第6回:企業も責任を問われる?業務制限違反の両罰規定とコンプライアンス対応
はじめに
2026年1月施行の改正行政書士法では、行政書士の業務に関する制限違反に対する両罰規定が新たに導入されました。
これは、違反行為を行った行為者だけでなく、法人も責任が問われる可能性があるという重要な改正です。

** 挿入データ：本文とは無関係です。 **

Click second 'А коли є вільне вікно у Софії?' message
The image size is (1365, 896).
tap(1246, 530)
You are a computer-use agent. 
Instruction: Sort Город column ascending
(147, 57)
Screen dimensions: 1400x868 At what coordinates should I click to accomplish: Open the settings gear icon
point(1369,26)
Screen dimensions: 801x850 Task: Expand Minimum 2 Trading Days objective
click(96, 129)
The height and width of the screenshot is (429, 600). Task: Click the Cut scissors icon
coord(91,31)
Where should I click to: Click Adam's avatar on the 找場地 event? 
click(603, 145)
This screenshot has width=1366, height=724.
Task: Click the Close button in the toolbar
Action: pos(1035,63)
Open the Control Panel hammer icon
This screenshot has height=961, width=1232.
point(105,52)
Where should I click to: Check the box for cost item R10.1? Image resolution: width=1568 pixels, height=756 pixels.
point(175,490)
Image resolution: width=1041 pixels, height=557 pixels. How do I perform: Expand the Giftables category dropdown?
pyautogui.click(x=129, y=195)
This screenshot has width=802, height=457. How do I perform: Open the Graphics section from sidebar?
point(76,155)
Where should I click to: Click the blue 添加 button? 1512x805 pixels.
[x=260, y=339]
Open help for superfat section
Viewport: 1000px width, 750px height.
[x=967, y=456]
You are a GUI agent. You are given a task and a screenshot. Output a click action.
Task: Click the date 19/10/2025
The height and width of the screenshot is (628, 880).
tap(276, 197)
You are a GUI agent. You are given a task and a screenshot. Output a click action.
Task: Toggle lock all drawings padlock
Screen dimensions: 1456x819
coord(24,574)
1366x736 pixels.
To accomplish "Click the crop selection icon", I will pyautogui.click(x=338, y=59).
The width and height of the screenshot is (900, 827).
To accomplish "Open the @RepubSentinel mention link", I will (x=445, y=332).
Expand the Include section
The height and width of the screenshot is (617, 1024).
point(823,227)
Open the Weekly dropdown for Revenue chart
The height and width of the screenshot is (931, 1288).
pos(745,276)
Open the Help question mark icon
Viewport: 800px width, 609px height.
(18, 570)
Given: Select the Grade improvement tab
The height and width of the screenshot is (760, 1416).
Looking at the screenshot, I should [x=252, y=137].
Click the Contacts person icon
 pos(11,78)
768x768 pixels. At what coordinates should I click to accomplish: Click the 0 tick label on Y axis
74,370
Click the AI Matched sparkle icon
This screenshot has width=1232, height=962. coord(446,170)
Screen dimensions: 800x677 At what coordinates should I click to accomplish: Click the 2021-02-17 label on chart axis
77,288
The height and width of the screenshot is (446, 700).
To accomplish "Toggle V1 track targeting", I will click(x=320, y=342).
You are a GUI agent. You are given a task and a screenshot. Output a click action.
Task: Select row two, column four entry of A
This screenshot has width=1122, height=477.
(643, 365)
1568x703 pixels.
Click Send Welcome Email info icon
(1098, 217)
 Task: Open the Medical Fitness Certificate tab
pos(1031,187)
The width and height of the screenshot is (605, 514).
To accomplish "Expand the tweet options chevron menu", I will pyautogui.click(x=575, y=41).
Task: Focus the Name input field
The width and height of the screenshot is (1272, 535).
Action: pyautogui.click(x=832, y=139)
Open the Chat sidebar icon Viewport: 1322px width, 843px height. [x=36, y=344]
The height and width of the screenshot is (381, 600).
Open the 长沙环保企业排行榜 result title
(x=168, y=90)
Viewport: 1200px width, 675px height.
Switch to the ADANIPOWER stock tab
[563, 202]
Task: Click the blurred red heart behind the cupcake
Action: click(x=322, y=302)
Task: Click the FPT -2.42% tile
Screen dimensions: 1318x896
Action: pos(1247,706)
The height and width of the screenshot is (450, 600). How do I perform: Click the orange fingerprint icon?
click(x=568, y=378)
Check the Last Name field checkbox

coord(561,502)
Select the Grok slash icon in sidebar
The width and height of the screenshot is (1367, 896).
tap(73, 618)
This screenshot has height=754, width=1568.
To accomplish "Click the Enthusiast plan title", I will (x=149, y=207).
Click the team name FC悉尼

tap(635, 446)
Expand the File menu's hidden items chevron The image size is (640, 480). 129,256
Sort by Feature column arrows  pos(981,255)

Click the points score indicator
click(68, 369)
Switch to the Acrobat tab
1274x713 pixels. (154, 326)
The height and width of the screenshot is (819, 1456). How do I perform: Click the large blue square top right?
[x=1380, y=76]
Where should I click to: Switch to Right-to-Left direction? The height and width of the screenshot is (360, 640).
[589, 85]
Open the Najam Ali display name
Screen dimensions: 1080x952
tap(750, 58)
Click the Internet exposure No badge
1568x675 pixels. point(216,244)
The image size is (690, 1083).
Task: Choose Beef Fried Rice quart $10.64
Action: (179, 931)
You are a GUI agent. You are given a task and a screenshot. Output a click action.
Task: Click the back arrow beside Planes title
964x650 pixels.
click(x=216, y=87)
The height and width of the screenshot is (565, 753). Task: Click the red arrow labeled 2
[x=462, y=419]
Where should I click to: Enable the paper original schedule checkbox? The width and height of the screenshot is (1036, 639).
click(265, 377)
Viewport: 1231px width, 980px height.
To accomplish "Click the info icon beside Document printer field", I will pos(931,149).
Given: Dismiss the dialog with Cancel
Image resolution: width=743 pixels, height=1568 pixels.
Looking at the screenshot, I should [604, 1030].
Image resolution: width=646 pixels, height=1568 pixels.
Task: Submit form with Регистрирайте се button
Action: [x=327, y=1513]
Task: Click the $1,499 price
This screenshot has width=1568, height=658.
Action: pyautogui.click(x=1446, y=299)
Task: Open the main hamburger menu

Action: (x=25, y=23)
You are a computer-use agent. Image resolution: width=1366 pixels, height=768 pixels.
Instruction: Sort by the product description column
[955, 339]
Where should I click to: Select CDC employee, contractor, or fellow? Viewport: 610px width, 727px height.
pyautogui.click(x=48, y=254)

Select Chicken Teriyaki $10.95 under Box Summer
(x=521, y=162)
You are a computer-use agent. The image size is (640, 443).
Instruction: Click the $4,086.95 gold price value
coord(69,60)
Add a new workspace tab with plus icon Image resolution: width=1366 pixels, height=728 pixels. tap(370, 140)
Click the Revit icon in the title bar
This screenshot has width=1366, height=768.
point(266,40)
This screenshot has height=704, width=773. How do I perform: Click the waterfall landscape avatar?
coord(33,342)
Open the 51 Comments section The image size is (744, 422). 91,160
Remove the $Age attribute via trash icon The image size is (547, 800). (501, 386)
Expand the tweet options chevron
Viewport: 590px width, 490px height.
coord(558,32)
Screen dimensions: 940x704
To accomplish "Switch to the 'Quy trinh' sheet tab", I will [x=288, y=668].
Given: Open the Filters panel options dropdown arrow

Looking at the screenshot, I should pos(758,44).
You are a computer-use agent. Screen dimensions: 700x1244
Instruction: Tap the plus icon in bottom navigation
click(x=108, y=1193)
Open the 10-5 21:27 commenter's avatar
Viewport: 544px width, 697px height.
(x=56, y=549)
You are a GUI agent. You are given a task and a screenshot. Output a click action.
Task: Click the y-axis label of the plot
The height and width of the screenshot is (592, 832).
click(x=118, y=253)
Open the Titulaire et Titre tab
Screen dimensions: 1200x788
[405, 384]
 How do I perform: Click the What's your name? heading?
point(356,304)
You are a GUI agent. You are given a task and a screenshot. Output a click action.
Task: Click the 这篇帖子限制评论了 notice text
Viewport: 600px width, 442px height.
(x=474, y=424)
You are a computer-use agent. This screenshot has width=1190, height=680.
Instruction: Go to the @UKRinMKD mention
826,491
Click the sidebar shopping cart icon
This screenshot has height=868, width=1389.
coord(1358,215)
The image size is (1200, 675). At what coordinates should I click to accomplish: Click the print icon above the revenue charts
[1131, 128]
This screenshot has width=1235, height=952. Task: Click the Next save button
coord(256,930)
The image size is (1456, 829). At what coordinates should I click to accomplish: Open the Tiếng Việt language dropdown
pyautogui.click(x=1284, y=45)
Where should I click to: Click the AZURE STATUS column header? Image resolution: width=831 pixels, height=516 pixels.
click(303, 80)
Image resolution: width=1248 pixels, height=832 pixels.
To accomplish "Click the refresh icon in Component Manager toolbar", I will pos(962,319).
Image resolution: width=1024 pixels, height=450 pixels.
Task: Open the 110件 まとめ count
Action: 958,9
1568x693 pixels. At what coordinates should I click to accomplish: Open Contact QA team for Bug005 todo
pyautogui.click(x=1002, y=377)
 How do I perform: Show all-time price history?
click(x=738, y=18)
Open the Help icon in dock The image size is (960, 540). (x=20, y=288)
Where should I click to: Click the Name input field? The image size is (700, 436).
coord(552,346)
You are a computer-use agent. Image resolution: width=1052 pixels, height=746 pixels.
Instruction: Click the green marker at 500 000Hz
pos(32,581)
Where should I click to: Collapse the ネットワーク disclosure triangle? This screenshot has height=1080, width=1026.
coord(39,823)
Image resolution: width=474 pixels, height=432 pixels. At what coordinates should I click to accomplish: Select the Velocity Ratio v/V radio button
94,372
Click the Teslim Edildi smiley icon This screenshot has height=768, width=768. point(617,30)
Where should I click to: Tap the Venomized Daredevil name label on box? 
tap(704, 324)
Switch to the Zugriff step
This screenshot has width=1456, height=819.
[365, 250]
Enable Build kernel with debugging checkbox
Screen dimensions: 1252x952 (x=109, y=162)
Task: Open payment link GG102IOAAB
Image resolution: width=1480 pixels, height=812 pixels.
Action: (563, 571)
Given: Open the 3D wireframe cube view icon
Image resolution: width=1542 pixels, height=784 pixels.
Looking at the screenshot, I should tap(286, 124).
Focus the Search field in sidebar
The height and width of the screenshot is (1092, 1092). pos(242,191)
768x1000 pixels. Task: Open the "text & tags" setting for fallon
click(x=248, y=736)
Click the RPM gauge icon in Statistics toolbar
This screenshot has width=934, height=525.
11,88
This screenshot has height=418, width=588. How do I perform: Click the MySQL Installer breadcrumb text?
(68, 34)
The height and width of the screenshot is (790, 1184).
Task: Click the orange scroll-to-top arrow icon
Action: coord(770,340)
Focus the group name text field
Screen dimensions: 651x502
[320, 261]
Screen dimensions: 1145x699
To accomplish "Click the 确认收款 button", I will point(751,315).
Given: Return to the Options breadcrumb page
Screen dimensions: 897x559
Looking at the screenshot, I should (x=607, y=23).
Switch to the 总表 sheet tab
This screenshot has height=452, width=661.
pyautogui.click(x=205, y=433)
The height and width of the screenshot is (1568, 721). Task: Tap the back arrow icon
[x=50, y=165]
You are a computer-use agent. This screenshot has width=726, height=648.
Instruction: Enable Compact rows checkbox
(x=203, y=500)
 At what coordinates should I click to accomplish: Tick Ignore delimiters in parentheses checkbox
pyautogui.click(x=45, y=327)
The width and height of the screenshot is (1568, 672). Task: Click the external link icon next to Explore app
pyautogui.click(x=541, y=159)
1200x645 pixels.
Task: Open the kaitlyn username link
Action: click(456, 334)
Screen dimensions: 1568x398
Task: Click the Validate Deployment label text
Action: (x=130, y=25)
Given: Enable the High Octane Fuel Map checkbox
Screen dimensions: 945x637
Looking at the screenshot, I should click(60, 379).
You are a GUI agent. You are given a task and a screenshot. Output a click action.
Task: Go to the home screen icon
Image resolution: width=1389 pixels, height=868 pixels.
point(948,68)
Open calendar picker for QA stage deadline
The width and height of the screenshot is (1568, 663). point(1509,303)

これまでの慣例だからと無資格業務を引き受けて業務制限違反とならないようくれぐれもご注意ください。
改正のポイント:両罰規定の導入
- 無資格者が業務制限違反を行った場合、その法人も処罰対象となる可能性
- 「知らなかった」「任せていた」では済まされないケースが増える
- 企業の法令遵守・委託管理責任がより重くなる
中小企業にとってのリスクと対応策
| リスク | 対応策 |
|---|---|
| 無資格者や不適切な業者への依頼 | 資格確認・行政書士会所属の確認を徹底 |
| 業務範囲を超えた依頼が制限業務違反になる | 業務内容の確認・契約書で範囲を明記 |
| 社内のチェック体制不足 | 総務・法務部門での委託管理ルール整備 |
実務での注意ポイント
- ✅ 業者との契約時に「契約書」の記載内容以外のことは依頼しないよう注意する
- ✅ 外部委託先の資格・実績・所属団体を確認し、記録に残す
- ✅ 社内で「申請書類作成に関するガイドライン」を作成・共有する
まとめ
両罰規定の導入は、企業の責任意識を高める改正です。
「これまでやっていたことだから大丈夫」ではなく、「士業の制限業務」に該当しないかを明確にすることが、企業のコンプライアンス対応として不可欠になります。
これで全6回の特集は完結です。制度改正を“現場の力”に変えるために、ぜひ社内でも共有・活用してください。